Può farmi un esempio?
«Adesso che la nebbia ci ha quasi del tutto abbandonato, la nuova generazione quando la bruma vela ogni cosa addirittura pensa che scenda dall’alto! Quando in realtà sale dal fondo delle valli, anzi dai rivoli d’acqua. Ha mai riflettuto al nome che le abbiamo dato? Si chiama sighèra o no?»
Certamente, ma non vedo...
«Vedrà subito, non ne dubiti. Sighéra fa rima con riséra, ossia la risaia. Che è la sorgente, la matrice della nebbia quando si alzava come un miraggio dalle gambe ben tornite delle mondine, prima che da noi le risaie sparissero per essere poi confinate in Piemonte. Quanta ignoranza c’è in giro! E quanto poco sanno i giovani della nostra storia!».

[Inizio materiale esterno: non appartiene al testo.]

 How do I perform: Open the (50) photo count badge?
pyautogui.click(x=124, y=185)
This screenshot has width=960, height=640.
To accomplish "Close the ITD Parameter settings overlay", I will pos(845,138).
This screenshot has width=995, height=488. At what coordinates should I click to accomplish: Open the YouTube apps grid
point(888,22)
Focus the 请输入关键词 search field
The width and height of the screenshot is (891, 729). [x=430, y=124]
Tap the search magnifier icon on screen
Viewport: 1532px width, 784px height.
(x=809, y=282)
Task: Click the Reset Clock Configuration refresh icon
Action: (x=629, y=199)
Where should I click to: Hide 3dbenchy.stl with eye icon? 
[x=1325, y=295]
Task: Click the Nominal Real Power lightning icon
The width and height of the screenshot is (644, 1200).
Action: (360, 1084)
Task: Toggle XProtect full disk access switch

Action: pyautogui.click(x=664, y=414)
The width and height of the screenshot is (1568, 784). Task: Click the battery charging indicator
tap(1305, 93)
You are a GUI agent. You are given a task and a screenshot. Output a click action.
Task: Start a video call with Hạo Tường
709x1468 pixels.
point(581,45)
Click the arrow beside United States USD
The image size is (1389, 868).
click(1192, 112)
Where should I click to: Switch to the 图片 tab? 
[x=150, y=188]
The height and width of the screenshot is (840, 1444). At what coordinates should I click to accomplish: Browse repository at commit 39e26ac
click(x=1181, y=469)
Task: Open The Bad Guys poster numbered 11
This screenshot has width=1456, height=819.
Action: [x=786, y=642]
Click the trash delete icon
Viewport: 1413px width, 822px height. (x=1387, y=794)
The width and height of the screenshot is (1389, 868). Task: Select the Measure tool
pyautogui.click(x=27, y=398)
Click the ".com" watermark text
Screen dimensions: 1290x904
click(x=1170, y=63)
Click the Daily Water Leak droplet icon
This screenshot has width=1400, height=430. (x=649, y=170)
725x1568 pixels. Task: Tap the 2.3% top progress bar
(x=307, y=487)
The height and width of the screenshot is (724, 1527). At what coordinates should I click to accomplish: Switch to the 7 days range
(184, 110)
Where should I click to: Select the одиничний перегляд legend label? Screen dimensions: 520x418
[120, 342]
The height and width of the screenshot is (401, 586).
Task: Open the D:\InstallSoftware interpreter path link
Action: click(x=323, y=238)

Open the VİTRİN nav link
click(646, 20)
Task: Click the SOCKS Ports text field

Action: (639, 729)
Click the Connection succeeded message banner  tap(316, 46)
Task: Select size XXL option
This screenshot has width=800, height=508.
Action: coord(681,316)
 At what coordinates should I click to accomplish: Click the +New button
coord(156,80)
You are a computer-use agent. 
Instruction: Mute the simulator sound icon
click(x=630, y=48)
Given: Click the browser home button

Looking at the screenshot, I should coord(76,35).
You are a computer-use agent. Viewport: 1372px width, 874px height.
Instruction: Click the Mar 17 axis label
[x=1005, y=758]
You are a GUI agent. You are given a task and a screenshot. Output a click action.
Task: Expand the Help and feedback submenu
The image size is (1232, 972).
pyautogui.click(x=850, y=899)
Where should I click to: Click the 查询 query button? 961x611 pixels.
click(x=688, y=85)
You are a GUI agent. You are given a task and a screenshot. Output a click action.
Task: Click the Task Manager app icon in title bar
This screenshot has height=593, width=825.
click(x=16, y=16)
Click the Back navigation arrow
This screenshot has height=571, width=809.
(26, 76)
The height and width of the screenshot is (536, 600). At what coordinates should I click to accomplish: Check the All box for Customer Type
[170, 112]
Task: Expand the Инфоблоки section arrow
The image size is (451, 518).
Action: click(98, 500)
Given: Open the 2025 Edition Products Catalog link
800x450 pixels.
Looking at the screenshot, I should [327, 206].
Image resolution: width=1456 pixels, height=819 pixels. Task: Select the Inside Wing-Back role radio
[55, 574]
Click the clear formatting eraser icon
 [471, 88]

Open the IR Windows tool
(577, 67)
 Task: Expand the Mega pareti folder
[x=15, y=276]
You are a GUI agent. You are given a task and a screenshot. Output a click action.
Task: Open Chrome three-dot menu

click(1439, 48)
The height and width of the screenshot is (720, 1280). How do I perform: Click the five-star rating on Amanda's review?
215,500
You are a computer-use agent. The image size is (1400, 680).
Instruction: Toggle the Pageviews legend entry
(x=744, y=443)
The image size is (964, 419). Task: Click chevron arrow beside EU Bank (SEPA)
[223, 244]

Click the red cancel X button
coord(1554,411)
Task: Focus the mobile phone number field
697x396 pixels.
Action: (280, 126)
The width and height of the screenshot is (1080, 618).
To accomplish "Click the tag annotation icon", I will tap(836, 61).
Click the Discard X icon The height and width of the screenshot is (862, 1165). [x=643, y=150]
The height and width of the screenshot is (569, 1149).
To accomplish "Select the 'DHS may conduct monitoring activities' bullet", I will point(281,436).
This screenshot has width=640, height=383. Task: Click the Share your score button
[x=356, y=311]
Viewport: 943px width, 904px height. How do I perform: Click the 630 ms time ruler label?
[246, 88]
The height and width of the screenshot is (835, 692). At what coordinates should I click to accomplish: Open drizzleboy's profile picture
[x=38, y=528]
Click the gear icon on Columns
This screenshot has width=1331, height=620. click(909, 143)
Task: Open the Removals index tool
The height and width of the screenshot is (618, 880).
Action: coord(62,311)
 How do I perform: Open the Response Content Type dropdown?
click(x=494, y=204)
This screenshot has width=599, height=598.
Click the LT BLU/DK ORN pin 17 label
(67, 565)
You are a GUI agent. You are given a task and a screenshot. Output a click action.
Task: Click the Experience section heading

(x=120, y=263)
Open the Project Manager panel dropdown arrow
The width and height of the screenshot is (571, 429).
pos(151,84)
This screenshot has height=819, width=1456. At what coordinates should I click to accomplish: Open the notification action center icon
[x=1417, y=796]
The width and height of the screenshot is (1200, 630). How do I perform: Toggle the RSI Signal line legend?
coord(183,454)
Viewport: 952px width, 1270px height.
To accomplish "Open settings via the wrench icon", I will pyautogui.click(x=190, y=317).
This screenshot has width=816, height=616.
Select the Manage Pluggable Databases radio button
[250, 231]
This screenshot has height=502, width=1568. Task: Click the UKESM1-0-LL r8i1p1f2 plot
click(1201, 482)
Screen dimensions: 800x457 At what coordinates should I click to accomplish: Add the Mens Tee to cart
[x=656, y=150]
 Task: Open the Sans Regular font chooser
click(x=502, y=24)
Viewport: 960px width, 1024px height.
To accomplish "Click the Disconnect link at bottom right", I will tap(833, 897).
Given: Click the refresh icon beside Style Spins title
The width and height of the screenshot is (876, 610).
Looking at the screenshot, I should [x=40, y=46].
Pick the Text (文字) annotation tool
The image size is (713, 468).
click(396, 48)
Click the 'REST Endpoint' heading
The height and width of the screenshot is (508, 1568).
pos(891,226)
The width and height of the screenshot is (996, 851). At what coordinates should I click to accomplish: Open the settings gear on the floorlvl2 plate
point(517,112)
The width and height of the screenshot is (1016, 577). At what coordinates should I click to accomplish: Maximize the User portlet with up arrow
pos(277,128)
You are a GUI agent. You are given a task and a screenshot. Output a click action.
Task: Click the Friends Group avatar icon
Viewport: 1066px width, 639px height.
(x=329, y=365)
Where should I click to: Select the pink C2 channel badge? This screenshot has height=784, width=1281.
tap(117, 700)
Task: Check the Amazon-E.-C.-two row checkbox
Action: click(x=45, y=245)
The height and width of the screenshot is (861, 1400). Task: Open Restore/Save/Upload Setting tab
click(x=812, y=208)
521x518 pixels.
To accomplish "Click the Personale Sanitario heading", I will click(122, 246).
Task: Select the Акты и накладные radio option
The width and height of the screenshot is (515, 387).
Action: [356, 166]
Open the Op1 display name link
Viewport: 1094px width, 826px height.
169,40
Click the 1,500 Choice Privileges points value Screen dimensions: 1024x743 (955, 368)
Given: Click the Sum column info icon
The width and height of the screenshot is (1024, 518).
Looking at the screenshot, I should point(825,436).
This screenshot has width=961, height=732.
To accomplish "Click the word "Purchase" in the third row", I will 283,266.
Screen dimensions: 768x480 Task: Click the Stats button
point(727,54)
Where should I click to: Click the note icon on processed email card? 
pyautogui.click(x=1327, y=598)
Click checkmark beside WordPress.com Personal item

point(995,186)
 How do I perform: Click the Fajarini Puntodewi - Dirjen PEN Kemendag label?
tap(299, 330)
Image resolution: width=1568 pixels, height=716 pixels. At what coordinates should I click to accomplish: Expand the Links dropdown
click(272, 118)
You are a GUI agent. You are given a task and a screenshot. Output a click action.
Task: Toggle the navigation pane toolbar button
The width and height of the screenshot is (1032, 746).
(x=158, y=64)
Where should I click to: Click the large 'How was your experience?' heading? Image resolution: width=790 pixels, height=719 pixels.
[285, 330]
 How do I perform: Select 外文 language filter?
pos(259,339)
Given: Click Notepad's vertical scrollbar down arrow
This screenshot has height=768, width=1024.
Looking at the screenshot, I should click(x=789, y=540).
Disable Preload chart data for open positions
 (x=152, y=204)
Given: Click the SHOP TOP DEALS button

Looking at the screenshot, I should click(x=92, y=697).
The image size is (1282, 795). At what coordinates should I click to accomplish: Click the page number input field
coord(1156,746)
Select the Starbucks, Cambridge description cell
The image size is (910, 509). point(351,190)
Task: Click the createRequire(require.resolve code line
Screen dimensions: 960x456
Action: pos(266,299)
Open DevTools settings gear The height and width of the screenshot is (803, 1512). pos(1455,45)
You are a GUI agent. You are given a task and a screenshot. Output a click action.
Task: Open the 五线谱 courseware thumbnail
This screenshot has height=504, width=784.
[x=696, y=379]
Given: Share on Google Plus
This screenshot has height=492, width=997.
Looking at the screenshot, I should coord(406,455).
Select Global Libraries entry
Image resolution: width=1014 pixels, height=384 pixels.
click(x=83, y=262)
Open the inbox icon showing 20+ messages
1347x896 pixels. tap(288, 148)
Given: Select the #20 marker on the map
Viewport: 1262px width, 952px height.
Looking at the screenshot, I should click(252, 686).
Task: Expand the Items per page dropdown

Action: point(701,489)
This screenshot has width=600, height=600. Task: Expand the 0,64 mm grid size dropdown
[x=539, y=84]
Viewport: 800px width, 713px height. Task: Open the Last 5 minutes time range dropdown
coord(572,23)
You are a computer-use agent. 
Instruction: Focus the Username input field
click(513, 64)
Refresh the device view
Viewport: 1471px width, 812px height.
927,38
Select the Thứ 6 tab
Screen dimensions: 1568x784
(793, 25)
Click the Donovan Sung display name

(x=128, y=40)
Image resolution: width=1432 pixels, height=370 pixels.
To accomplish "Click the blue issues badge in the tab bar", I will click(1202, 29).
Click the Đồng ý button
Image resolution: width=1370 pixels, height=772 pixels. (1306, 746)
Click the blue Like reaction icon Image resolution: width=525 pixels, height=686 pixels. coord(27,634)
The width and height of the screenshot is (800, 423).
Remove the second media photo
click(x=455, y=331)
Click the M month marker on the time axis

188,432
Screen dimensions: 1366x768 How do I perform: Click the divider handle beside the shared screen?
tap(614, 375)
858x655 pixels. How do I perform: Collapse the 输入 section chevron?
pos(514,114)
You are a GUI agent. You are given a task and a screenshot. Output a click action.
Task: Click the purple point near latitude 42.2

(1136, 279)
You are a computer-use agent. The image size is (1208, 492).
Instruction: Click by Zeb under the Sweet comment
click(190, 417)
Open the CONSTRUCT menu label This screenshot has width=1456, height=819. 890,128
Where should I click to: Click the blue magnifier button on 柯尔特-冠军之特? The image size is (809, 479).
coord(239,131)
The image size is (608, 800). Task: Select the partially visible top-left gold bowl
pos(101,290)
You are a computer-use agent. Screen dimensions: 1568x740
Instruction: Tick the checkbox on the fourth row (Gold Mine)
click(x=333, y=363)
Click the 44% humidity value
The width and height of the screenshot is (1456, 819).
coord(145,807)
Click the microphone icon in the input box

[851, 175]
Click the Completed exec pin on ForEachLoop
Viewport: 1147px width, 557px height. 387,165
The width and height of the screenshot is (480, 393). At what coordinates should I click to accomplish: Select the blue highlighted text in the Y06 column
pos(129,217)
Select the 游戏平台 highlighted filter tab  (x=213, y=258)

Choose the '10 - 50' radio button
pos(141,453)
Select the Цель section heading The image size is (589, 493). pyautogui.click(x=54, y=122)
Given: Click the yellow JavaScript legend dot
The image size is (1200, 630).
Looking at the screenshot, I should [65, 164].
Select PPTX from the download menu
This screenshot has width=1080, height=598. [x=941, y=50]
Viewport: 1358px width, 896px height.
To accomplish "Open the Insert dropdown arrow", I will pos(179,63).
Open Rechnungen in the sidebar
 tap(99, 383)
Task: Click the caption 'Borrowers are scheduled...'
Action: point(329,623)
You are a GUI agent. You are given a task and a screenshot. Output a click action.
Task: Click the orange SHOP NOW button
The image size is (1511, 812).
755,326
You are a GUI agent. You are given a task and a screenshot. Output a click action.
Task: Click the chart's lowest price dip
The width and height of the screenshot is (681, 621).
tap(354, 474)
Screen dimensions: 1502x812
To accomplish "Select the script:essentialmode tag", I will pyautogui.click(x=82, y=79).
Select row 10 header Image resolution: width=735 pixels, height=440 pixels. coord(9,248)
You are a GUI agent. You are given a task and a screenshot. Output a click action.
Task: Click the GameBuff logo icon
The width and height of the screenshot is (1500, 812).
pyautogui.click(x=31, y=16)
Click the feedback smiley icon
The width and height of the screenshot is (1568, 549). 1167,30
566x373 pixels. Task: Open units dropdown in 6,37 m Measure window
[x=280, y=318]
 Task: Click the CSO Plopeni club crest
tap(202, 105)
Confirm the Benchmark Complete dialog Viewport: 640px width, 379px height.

Sarà per questo che Mazzarella si è addirittura sdoppiato e, per far conoscere i grandi autori della letteratura milanese, non appena può racconta, spiega e chiosa a chi voglia starlo a sentire l’«Adalgisa» di Gadda alla Biblioteca Braidense?
«La dico e la ridico con immenso piacere. Anche perché, modestamente, ho trovato una chiave personalissima per intrattenere il pubblico».
Qual è?
«Tutte le volte che è stata messa in scena, l'Adalgisa è sempre stata raccontata in prima persona dalla protagonista. Mentre io, stavolta, narrandola dal punto di vista del “pover Carlo”, marito della signora che cantava al Fossati, rimetto i puntini sulle i e, quando capita, mi identifico persino con l’ingegnere ossia il Carlo Emilio che le ha dato vita».


Tutto questo a onore e gloria di Milano, non è vero?
«Già. Come ai bei tempi di Telemilano, quando lavoravo alle
dirette dipendenze di Berlusconi che allora organizzava i treni dei bambini per portarli al mare».